* **The request**: Copy out the records word for word, beginning with the line that contains "Where should I click to: Open" and continuing through the line that contains "coord(664,402)".

* **Input rows**:
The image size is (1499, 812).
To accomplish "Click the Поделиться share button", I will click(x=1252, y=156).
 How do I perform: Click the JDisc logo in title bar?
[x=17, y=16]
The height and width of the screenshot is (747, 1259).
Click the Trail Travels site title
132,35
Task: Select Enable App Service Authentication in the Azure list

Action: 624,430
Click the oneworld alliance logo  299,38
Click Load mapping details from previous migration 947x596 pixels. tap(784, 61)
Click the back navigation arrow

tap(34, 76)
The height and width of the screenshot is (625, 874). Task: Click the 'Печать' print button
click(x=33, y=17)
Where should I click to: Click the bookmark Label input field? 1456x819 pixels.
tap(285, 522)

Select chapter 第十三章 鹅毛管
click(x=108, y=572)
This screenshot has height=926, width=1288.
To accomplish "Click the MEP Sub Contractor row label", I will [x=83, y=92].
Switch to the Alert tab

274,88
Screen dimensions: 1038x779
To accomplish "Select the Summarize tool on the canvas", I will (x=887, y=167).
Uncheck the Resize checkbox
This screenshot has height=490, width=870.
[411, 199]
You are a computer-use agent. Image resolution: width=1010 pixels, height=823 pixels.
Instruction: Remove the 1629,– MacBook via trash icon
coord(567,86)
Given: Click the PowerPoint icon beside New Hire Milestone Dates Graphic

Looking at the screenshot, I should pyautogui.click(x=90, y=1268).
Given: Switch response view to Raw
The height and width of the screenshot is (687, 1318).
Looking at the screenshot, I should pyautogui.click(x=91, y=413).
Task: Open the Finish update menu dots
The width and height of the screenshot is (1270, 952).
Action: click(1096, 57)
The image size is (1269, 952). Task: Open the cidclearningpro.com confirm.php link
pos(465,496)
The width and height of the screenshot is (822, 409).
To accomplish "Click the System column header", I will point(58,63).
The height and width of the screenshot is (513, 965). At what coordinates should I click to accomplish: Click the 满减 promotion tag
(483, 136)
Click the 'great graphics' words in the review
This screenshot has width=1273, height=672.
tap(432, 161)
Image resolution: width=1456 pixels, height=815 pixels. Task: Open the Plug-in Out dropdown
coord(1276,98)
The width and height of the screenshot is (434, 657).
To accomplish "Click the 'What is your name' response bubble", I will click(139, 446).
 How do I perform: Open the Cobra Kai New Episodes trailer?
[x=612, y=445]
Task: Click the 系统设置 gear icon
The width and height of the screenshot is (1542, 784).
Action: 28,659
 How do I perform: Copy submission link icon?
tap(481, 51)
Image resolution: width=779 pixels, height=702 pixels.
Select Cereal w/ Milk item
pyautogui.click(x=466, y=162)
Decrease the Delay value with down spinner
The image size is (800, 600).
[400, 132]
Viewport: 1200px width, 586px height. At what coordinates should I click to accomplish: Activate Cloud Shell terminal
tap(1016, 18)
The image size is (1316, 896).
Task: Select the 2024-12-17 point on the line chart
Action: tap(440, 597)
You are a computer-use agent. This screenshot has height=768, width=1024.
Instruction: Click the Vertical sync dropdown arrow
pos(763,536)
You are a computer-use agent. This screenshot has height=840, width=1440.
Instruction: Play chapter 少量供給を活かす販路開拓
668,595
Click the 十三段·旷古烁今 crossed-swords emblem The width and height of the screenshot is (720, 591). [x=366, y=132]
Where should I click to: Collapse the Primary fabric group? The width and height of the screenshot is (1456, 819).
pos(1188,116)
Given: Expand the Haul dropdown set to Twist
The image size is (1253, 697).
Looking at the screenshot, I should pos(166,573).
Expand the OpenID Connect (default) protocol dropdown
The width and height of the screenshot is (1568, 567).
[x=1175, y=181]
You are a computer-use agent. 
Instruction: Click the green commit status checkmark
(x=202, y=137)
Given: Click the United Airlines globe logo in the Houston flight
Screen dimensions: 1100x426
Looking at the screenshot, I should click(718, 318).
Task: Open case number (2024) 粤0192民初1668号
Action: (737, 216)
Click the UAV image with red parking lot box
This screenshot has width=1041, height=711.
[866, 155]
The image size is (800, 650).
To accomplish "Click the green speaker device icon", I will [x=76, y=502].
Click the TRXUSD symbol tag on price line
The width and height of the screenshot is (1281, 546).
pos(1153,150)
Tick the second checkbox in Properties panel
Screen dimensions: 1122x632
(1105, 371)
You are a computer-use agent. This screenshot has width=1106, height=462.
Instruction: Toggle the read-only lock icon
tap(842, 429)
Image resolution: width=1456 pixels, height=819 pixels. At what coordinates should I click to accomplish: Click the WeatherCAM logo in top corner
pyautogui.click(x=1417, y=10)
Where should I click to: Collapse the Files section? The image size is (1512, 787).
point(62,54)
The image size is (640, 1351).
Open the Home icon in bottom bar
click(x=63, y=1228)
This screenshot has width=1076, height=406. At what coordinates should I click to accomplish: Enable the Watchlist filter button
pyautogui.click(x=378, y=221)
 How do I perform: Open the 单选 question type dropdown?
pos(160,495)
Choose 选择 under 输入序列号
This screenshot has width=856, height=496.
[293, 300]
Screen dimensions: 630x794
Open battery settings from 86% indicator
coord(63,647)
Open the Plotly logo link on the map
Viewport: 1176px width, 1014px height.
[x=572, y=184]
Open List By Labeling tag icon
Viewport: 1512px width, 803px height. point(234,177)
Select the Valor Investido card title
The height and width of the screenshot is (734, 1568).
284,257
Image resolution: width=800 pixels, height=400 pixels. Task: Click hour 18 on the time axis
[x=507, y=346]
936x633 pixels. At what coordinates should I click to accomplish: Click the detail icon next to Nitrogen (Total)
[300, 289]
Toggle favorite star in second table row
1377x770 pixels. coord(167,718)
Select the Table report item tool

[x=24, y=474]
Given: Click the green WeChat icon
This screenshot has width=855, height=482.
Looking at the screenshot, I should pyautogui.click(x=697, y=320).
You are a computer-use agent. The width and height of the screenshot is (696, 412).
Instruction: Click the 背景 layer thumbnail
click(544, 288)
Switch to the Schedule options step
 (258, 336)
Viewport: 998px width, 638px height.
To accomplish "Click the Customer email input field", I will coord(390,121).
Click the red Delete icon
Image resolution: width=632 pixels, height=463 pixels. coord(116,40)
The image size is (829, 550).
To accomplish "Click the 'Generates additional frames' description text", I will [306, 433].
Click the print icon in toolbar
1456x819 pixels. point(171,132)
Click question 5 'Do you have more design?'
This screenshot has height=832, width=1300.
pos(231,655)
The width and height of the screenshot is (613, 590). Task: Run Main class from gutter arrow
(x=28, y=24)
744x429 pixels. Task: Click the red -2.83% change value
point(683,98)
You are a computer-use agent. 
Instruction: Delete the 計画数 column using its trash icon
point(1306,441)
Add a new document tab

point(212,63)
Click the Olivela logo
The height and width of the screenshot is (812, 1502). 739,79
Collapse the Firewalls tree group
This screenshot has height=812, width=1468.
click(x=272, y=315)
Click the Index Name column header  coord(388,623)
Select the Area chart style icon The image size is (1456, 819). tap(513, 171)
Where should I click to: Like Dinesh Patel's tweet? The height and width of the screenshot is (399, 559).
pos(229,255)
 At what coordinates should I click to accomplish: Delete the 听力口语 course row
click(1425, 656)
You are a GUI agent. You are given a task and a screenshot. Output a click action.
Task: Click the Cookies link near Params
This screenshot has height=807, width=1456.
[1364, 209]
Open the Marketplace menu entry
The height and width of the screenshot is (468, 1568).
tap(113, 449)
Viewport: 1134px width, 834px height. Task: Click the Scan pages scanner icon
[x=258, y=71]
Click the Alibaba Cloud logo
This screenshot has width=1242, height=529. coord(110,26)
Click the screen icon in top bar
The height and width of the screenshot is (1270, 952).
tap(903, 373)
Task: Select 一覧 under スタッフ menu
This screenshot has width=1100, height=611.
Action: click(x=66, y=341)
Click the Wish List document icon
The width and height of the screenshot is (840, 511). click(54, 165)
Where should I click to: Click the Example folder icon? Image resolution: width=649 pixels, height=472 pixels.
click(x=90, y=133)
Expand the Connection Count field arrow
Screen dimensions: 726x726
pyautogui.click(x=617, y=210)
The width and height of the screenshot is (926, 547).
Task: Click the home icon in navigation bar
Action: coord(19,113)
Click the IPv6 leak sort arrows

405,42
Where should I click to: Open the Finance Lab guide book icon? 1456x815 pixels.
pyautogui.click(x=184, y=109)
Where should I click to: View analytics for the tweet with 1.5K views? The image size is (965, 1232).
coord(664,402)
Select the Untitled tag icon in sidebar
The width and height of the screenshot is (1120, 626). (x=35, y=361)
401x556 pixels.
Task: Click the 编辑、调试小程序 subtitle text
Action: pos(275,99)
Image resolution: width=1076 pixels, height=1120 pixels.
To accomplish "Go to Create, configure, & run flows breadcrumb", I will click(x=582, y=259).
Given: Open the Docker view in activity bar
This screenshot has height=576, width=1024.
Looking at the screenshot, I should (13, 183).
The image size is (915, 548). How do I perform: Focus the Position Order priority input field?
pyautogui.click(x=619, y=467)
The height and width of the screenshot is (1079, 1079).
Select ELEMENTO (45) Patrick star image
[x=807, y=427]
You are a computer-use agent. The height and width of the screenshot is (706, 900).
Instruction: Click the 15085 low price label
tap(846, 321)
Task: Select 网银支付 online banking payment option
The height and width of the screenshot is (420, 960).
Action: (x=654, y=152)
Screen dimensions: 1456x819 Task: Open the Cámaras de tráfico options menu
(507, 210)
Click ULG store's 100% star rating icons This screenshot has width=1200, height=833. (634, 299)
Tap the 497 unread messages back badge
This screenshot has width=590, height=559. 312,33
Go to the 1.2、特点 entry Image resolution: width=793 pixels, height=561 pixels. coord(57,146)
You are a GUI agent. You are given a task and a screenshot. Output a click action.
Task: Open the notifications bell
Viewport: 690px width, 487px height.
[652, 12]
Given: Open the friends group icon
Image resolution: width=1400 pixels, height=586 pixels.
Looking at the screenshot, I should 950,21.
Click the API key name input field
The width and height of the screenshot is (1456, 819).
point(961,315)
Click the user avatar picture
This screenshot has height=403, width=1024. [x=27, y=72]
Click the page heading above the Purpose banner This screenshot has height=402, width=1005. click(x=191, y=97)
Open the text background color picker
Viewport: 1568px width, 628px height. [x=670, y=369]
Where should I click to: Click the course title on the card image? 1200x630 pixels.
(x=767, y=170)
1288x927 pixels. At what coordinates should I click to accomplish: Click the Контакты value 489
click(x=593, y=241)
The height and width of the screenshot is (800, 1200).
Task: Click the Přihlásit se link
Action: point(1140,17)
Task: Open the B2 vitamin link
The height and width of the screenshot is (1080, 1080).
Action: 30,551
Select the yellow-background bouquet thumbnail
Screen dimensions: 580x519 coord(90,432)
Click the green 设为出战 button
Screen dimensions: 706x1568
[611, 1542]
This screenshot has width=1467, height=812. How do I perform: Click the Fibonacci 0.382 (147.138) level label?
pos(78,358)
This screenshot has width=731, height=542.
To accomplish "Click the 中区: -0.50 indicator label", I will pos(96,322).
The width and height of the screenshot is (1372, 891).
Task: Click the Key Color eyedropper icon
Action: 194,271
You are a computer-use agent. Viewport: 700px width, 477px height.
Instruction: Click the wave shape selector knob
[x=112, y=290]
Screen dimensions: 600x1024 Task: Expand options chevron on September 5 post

* **Task response**:
Where should I click to: Open the Finance Lab guide book icon? 1456x815 pixels.
pyautogui.click(x=184, y=109)
Where should I click to: View analytics for the tweet with 1.5K views? The image size is (965, 1232).
coord(664,402)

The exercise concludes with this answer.